Office of Global Criminal Justice
- Seal of the Department of State

Office overview
- Formed: 1997
- Preceding Office: Office of War Crimes Issues;
- Dissolved: 2025
- Jurisdiction: Executive branch of the United States
- Parent department: U.S. Department of State
- Parent Under Secretary: Under Secretary for Civilian Security, Democracy, and Human Rights
- Website: www.state.gov/bureaus-offices/under-secretary-for-civilian-security-democracy-and-human-rights/office-of-global-criminal-justice/

= Office of Global Criminal Justice =

US Department of State office

The Office of Global Criminal Justice (J/GCJ), formerly called the Office of War Crimes Issues (S/WCI), was an office within the United States Department of State. It was abolished in 2025.

==Duties==
The Office was headed by an ambassador who advised the secretary of state and the under secretary of state for civilian security, human rights, and democracy and works to formulate U.S. policy on prevention and accountability for mass atrocities.

The Office coordinated U.S. government support for ad hoc and international courts currently trying persons accused of genocide, war crimes, and crimes against humanity committed (among other places) in the former Yugoslavia, Rwanda, Sierra Leone, and Cambodia, and helped bolster the capacity of domestic judicial systems to try atrocity crimes. It also worked closely with other governments, international institutions, and non-governmental organizations to establish and assisted international and domestic commissions, courts, and tribunals to investigate, judge, and deter atrocity crimes in every region of the globe. The ambassador coordinated the deployment of a range of diplomatic, legal, economic, military, and intelligence tools to help expose the truth, judge those responsible, protect and assist victims, enable reconciliation, and build the rule of law.
==Last developments==
Previous Ambassadors at Large in the Office of Global Criminal Justice included Todd F. Buchwald, Morse H. Tan, and Beth Van Schaack.

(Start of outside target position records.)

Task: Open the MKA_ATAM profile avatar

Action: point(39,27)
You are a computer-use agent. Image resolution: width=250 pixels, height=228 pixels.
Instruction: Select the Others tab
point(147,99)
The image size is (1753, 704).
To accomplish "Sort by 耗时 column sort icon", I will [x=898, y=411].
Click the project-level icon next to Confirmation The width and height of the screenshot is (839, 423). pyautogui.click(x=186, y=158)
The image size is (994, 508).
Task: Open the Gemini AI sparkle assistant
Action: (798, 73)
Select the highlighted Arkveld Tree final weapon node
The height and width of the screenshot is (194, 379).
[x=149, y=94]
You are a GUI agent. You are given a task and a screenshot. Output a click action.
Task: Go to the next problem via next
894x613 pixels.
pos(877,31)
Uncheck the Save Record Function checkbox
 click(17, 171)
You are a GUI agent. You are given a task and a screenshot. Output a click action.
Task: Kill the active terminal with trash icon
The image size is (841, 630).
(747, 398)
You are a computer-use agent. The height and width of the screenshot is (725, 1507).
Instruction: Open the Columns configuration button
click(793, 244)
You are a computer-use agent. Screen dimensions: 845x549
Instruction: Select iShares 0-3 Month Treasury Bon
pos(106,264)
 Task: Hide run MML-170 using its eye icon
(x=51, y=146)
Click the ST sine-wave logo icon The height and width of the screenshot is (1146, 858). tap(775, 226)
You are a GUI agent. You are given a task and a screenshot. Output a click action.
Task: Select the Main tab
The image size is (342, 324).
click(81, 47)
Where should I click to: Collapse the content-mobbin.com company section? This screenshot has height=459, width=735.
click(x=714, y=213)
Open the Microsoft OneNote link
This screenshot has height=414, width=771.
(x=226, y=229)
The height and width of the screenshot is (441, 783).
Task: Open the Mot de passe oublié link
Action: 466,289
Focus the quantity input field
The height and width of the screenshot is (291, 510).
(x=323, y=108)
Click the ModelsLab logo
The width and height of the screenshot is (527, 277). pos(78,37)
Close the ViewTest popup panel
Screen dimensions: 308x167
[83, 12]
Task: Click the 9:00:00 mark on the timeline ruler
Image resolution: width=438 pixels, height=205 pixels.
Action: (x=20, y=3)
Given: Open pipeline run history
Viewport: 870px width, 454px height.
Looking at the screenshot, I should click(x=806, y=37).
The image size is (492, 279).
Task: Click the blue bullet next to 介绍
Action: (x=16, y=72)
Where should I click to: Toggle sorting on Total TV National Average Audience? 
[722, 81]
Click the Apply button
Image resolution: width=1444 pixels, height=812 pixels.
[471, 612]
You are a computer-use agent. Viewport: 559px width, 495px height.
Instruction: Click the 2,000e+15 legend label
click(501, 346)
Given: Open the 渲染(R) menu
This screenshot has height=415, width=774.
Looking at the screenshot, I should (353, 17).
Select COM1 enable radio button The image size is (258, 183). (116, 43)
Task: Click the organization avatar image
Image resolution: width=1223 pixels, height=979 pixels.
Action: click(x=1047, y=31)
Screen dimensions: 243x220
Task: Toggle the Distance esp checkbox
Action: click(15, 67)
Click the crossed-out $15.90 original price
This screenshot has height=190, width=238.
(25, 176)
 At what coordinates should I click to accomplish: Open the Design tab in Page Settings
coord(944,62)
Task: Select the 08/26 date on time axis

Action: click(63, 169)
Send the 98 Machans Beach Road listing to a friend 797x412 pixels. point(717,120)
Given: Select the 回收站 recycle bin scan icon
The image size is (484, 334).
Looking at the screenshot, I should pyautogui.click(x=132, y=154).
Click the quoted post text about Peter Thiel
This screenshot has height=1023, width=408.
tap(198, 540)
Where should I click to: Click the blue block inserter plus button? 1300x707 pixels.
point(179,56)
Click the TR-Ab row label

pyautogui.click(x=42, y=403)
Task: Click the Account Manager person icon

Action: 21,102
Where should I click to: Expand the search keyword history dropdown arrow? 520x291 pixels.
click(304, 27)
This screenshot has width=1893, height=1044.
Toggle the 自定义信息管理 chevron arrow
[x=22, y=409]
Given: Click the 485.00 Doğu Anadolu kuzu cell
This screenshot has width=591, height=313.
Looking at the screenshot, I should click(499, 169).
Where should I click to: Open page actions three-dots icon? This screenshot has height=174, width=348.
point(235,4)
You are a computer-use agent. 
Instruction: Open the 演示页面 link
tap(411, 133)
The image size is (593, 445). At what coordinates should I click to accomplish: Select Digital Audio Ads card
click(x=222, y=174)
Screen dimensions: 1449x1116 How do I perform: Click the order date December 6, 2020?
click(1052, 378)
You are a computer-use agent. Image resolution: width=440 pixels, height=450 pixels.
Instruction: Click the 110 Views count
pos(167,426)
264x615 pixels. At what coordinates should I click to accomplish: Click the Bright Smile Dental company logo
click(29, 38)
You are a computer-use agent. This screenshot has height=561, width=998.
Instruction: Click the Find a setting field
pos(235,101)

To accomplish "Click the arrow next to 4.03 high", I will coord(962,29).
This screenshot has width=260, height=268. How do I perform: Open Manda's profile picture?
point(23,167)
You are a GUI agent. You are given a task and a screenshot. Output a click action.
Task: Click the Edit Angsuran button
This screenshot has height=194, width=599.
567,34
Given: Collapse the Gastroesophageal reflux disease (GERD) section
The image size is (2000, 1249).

According to reports in Foreign Policy, Secretary of State Rex Tillerson had intended to close the Office and fold its personnel into the Bureau of Democracy, Human Rights, and Labor. In an August 28, 2017 letter to Senator Bob Corker, Secretary Tillerson informed the Chairman of the United States Senate Committee on Foreign Relations that he intended to end or transfer as many as three dozen special envoy positions. The letter provided, however, that the Office of Global Criminal Justice, along with the Bureau of Counterterrorism and the office of the Office to Monitor and Combat Trafficking in Persons, "will be retained and continue to be organized under the Office of the Under Secretary of State for Civilian Security, Democracy, and Human Rights."

The Office of Global Criminal Justice was abolished in early 2025 and some of its former functions were transferred to other offices in the State Department.